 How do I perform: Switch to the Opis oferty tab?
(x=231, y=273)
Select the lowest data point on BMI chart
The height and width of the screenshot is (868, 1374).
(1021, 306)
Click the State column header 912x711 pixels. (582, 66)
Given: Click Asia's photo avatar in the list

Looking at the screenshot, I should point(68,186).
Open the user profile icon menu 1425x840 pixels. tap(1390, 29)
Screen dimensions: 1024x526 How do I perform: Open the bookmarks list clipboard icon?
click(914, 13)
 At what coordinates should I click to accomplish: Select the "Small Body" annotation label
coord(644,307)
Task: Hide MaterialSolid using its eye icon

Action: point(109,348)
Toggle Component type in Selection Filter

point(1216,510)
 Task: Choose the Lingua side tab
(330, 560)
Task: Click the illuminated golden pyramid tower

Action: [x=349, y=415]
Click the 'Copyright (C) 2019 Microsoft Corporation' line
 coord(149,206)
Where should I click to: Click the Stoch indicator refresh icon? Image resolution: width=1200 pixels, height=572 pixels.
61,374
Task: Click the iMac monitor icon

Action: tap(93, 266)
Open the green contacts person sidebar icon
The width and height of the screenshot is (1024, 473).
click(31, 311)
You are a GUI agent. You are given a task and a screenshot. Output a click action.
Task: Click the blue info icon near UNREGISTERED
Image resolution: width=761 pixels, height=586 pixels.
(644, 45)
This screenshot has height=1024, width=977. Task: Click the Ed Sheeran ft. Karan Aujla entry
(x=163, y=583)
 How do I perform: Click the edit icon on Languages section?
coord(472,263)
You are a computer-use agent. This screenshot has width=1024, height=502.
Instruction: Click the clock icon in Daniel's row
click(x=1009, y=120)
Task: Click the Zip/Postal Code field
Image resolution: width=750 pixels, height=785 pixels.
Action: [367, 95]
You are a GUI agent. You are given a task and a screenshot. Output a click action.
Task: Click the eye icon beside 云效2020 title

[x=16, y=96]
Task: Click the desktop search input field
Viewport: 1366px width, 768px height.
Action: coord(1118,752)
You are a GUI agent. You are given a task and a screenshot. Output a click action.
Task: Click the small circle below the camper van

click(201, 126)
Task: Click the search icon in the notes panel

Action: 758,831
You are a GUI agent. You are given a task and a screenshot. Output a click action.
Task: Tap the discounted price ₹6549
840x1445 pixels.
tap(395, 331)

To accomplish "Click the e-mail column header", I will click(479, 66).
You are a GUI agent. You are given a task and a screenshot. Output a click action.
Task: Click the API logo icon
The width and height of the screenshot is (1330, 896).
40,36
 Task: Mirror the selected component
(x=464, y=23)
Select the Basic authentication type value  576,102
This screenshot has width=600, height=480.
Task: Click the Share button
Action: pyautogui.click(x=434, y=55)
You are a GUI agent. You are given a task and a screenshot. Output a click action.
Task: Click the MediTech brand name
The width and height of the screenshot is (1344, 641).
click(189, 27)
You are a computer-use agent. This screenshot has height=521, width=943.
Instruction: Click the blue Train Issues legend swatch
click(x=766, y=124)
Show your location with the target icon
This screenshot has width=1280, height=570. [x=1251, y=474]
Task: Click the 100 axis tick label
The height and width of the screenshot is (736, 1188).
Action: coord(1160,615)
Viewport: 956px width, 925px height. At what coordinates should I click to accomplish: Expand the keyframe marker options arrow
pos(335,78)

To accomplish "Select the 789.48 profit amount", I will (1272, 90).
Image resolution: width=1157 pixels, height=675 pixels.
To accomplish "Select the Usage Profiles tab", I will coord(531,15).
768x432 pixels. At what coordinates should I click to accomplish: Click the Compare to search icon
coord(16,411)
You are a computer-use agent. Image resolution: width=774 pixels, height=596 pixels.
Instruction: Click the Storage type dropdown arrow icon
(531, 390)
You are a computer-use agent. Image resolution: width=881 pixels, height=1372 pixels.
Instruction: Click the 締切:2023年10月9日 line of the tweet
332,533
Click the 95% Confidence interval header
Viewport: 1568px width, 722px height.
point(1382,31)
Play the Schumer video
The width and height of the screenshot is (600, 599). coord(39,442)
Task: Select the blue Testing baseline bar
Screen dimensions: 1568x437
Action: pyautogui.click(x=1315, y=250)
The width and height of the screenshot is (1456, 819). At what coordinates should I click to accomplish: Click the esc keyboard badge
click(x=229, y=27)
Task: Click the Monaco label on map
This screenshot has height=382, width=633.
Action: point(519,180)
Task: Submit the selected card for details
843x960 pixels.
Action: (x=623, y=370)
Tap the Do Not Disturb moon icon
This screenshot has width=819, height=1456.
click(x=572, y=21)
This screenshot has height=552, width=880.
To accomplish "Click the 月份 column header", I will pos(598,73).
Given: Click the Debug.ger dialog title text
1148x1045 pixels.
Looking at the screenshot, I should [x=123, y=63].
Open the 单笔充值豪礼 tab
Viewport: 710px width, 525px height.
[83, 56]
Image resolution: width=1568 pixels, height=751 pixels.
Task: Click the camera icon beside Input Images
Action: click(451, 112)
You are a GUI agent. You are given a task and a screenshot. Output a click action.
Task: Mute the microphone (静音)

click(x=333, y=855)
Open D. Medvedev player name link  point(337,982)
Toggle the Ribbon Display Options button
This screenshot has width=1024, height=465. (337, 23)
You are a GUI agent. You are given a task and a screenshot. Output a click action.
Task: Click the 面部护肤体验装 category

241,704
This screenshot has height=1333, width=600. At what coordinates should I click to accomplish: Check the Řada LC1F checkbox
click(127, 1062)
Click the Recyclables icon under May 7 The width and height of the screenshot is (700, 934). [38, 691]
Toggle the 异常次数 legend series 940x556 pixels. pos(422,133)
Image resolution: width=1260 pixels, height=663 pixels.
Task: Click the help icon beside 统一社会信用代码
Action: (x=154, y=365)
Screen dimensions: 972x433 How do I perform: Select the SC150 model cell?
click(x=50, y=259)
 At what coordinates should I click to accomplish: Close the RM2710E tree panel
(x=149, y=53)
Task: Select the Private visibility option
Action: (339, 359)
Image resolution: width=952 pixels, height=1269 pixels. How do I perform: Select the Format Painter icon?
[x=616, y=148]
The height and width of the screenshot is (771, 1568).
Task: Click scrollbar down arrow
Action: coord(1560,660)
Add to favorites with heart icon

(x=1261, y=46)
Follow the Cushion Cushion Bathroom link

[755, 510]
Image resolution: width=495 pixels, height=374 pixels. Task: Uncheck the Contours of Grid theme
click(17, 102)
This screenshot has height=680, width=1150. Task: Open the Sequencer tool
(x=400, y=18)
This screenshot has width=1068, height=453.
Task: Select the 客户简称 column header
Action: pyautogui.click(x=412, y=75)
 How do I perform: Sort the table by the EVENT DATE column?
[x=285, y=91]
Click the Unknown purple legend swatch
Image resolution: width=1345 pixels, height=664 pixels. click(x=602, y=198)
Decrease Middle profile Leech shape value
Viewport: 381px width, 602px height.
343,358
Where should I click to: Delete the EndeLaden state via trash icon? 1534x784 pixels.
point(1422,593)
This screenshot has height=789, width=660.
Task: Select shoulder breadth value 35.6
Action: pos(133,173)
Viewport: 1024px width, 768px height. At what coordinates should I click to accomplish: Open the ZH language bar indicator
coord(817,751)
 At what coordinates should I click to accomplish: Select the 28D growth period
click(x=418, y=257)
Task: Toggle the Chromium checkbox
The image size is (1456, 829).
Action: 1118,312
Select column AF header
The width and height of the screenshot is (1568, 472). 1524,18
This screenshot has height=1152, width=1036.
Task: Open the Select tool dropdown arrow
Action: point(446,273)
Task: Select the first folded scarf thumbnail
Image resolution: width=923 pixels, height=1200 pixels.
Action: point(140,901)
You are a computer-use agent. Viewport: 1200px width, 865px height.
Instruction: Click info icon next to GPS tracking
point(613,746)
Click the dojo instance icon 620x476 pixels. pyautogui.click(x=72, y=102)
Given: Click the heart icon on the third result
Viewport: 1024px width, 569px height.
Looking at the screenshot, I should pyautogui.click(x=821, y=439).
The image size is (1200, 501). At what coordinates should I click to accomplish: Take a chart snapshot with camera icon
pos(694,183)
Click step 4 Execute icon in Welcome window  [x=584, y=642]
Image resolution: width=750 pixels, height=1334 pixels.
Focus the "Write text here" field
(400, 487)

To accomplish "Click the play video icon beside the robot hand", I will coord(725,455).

**What you need to do:** Your answer should be each line from the preceding material in which the word "name" occurs.

**Task output:**
Task: Click the MediTech brand name
Open D. Medvedev player name link  point(337,982)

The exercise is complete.